The first phase of his three-stage programme, Wellbeing 101, which costs thousands of dollars, involves eating a variety of traditional Chinese herbs.
He says a patient can lose up to 12kg in two weeks.
Liu said it wasn't fasting, as the patient was still receiving nutrition through the herbs - from 70-250 calories.
The primary function of the programme was not weight loss - it was intended to "reset the human body" and cleanse the organs, he said.
"This is to fill the gap between the patients' current health and their optimum health."
The three stages are: clean and release, repair and recover - where massage and acupuncture are used to reset organ function - and whole body recalibration.
But registered dietician at Canterbury Dieticians, Liz Beaglehole, said she wouldn't recommend the programme as a means of weight loss.
"At the end of the day, you're losing weight as you're not consuming anywhere near what your body would need - so it's starving," she said.
"You lose water, then your muscle wastes - particularly on such a low-calorie diet like that, it's completely unsustainable and the risk is that you do all this and your metabolic rate and all your hunger cues get mucked up.
"I just wouldn't recommend that to anyone, you don't know what's going to happen later on. You may end up with all these additional problems that are probably going to lead you to gain weight again."
In an apparent first case of its kind, Liu was prosecuted by the Health Care Complaints Commission in Australia in February and was found guilty of unsatisfactory professional conduct.
The doctor prescribed a programme of fasting, remedial massage and acupuncture for a patient with chronic ulcerative colitis.
Liu said he had appealed the decision and didn't want to talk about the court case.
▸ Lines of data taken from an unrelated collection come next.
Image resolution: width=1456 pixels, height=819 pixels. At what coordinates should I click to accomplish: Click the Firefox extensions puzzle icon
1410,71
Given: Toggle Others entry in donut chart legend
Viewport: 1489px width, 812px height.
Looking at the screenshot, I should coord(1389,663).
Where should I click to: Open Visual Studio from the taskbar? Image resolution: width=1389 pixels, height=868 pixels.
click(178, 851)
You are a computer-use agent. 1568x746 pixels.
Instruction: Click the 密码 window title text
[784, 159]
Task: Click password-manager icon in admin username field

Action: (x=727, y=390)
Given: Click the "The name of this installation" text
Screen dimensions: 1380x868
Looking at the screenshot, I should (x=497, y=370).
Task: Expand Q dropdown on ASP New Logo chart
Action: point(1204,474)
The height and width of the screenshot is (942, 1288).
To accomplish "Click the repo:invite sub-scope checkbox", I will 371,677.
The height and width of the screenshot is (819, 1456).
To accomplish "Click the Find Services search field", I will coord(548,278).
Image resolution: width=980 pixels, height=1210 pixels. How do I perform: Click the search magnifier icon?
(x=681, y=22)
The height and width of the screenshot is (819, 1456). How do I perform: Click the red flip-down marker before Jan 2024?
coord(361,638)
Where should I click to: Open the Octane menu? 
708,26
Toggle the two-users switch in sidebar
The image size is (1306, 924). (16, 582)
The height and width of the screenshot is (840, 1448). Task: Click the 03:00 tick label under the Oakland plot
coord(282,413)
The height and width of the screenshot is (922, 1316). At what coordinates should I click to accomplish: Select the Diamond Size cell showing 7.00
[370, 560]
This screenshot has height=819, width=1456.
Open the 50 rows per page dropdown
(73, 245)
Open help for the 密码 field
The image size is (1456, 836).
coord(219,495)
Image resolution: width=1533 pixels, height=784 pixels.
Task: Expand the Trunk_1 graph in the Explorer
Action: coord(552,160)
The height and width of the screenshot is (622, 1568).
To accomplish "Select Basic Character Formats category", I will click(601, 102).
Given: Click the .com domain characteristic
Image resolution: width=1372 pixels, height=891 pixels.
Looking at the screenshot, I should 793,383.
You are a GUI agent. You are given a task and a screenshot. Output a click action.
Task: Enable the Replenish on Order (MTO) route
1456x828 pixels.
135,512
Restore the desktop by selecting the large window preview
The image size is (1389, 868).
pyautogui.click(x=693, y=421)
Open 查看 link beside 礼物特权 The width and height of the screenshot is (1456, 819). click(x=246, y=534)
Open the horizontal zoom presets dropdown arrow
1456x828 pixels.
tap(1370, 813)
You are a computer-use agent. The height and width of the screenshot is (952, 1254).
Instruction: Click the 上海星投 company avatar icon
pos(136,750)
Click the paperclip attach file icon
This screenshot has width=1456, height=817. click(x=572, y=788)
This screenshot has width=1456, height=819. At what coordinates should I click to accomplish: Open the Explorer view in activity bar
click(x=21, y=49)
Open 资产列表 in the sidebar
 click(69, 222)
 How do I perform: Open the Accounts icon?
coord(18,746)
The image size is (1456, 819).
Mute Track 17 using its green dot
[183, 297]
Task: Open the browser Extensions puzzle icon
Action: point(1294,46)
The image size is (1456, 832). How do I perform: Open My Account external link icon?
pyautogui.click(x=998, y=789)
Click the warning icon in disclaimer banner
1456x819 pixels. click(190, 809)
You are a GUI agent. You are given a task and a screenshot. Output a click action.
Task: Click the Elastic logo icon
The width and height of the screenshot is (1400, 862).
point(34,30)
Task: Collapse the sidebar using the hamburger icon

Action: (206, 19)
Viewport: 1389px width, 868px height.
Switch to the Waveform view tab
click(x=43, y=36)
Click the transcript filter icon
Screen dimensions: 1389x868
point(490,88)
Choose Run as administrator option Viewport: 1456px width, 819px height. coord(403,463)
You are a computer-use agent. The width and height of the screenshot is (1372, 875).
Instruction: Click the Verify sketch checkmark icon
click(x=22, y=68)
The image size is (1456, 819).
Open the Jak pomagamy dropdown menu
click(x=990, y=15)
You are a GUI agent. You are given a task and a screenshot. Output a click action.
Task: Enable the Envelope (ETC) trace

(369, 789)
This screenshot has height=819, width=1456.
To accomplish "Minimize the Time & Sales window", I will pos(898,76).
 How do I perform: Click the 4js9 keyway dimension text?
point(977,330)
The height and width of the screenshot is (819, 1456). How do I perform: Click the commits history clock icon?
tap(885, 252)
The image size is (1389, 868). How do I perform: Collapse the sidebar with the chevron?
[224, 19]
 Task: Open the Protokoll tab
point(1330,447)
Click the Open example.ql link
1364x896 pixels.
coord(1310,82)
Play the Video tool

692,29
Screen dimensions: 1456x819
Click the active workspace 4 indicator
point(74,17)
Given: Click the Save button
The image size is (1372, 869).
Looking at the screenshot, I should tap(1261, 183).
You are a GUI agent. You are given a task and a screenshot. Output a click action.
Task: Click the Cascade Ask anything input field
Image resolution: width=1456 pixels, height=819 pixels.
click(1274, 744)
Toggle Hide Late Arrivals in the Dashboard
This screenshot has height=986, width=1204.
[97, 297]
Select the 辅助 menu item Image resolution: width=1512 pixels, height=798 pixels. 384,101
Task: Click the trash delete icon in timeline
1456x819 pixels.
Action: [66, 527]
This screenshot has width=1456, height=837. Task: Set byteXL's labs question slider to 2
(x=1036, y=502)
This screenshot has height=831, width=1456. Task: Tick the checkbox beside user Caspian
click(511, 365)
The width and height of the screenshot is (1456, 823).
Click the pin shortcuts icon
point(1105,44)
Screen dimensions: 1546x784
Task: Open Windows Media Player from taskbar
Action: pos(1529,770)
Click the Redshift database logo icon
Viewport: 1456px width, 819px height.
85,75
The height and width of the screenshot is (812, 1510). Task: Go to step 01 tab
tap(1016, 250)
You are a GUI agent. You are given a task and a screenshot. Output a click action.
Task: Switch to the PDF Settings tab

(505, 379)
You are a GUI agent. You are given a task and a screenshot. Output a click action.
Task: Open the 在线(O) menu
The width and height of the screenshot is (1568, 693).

Liu has treated several high profile patients in the past, some of whom he continues to see, although he wouldn't discuss them with The Herald on Sunday due to patient privacy.
However it has been well reported that Liu is credited with helping Australian Prime Minister Malcolm Turnbull lose 14kg in just four weeks.
And Zoe Marshall - wife of Kiwi league legend Benji - adopted Liu's radical diet in her bid to get pregnant.
Liu said he still keeps in contact with Marshall and he showed the Herald on Sunday photos he said she sent him of her new baby. Their son was born earlier this month.
She has written about the programme frequently on her blog.
"It is incredibly hard ... You can't do it for weight loss or a quick fix or you will quit," she wrote.
"It was the most difficult two weeks, the first four days were agony," she wrote.
"But if you can commit you have to give it 100 per cent financially, your time, you need to dedicate yourself to it. Don't question him or cut back on treatments. I don't see Dr Liu at all anymore. But I saw him every day for the first month. And it's not cheap. But it is a life fix and about the same cost as removing my endometriosis."
Marshall attributes her pregnancy largely to Liu.
"We were on the pregnancy programme straight after I finished the three month 101 wellbeing programme and I fell pregnant the second month. So yes I do believe he got me pregnant - Benji did have something to do with it too?"